To make a message a multiple of block length $ n $, padding is required. If a string of $0$s is used to pad the message, then it may lead of a vulnerability under CMA as follows: Let $ m $ be a message of length $|m| &lt; n $ Let $ m^\prime = m || 0$

The corresponding MACs produced are: $ MAC_k(m) = E_k[m||\underbrace{0 \dots 0}{n - |m| }]$ $ MAC_k(m^\prime) = E_k[m||0||\underbrace{0 \dots 0}{n - |m| - 1}] = E_k[m||\underbrace{0 \dots 0}_{n - |m|}]$ $ \implies MAC_k(m) = MAC_k(m^\prime)$

Therefore, the above scheme is vulnerable under CMA

21 CBC-MAC for variable block size

CBC-MAC is semantically secure for a fixed number of blocks, given that $ E $ is semantically secure.

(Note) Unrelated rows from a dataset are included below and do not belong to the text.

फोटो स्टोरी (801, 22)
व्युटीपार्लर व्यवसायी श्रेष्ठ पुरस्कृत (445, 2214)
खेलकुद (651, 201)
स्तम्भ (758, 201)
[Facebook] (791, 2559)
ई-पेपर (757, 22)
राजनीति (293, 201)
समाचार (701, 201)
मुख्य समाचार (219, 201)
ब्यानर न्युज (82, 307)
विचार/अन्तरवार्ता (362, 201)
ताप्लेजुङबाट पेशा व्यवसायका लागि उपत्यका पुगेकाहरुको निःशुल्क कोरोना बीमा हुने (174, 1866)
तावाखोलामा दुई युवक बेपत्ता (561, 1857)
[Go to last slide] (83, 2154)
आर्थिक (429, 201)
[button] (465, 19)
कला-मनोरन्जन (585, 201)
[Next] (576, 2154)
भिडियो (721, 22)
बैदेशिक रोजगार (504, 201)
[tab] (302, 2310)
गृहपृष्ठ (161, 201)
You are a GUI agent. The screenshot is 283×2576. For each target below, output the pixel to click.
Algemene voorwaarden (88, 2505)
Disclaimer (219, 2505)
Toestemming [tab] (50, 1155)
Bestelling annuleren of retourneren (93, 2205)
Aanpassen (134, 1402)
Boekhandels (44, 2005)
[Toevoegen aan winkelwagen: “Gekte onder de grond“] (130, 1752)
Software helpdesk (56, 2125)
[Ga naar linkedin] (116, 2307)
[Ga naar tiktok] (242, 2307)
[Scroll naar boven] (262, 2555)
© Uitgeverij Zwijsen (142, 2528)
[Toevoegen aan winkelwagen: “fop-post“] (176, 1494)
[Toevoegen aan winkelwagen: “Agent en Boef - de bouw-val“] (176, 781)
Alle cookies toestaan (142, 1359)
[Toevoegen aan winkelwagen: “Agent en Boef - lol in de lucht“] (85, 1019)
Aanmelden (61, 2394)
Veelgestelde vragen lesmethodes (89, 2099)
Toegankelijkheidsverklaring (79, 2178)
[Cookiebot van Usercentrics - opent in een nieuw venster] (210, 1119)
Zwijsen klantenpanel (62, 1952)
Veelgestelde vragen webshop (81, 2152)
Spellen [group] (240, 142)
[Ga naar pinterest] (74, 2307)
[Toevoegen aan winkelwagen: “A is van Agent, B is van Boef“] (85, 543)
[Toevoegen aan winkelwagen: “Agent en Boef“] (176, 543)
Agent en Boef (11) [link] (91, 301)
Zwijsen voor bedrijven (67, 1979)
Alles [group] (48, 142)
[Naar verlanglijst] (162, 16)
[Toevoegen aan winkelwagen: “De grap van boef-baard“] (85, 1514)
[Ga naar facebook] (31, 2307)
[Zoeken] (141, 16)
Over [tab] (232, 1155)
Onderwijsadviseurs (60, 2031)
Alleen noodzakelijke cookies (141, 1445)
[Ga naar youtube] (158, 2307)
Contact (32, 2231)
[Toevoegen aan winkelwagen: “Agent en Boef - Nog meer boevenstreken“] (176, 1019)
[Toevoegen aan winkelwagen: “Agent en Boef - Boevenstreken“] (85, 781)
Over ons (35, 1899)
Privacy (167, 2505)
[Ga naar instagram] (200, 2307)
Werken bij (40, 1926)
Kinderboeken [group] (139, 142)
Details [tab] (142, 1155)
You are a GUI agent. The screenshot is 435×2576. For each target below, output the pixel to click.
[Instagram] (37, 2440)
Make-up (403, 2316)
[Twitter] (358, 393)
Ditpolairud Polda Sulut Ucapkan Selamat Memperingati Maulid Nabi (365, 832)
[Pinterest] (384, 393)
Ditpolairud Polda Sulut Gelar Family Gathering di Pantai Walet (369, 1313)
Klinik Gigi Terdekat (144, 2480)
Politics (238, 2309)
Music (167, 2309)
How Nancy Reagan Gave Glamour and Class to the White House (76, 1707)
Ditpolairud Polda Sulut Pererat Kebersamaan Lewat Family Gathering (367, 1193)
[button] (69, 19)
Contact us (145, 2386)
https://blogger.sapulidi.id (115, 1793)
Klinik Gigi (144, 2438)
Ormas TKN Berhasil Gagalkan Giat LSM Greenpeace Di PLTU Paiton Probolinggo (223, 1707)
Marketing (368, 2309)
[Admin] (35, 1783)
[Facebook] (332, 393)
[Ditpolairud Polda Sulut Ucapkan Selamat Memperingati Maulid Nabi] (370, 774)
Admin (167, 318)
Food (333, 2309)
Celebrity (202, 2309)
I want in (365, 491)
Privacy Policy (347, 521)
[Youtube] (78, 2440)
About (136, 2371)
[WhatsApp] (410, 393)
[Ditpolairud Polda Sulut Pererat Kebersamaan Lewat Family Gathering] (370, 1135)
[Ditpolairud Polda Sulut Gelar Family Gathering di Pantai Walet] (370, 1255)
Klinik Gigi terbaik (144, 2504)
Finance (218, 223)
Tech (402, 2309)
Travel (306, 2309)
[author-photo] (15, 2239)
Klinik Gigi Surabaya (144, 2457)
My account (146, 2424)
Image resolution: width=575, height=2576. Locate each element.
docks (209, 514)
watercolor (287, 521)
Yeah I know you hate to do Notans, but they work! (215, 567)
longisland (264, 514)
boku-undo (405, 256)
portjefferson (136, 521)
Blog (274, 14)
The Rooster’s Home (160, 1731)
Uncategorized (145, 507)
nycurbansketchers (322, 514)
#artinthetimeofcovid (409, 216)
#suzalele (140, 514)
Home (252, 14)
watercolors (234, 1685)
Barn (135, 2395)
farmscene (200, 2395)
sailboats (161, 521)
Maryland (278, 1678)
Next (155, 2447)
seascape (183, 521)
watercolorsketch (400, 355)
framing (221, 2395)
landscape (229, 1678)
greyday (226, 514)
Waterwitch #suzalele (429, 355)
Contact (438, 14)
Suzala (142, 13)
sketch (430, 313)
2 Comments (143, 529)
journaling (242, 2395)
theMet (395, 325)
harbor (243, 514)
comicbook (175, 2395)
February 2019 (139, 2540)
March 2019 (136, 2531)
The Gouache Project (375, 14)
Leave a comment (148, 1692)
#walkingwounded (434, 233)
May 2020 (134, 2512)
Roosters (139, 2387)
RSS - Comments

If a variable number of blocks are allowed, the scheme can be broken as follows: Let $ m_1 $ and $ m_2 $ be two messages who size equals the block size. Compute the tags for the two message as follows: $MAC_1 = MAC_k(m_1) = E_k[m_1] - (1)$ $MAC_2 = MAC_k(m_2) = E_k[m_2] - (2)$

Consider the messsage $ m^\prime = m1 || m2 $. According to the CBC-MAC scheme: $MAC^\prime = MAC_k(m^\prime) = E_k[m_2 \oplus E_k[m_1]] $

We can observe that the above expression can be written as: $MAC^\prime = MAC_k(m^\prime) = E_k[m_2 \oplus MAC_1]$ from $(1)$

Therefore, we can perform the following forgery: $ m^{\prime\prime} = m_2 \oplus MAC_1 $ $ \implies MAC^{\prime\prime} = MAC_k(m^{\prime\prime}) = E_k[m^{\prime\prime}] = E_k[m_2 \oplus MAC_1] = MAC^{\prime}$

Therefore, the CBC-MAC under variable block size is susceptible to forgery under CMA.